Your job is to report every line of the entries that has "Task".

SUPPLIED MATERIAL:
****

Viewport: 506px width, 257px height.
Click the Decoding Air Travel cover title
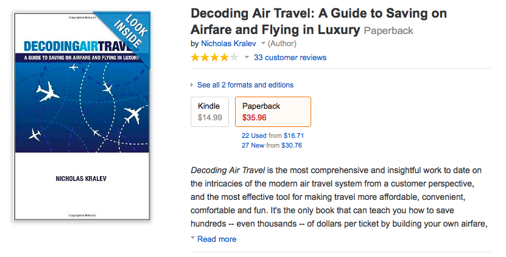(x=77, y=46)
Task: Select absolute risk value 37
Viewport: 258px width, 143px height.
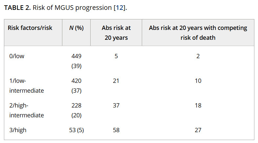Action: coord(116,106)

****

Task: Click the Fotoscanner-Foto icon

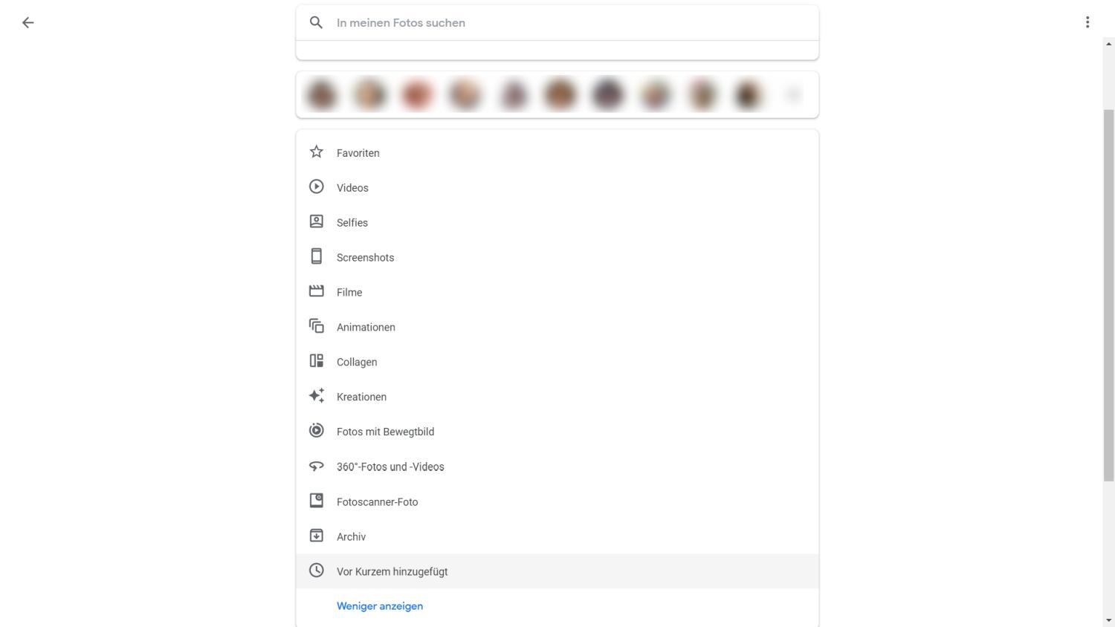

****

ANSWER TO THIS PROBLEM:
Task: Select absolute risk value 37
Task: Click the Fotoscanner-Foto icon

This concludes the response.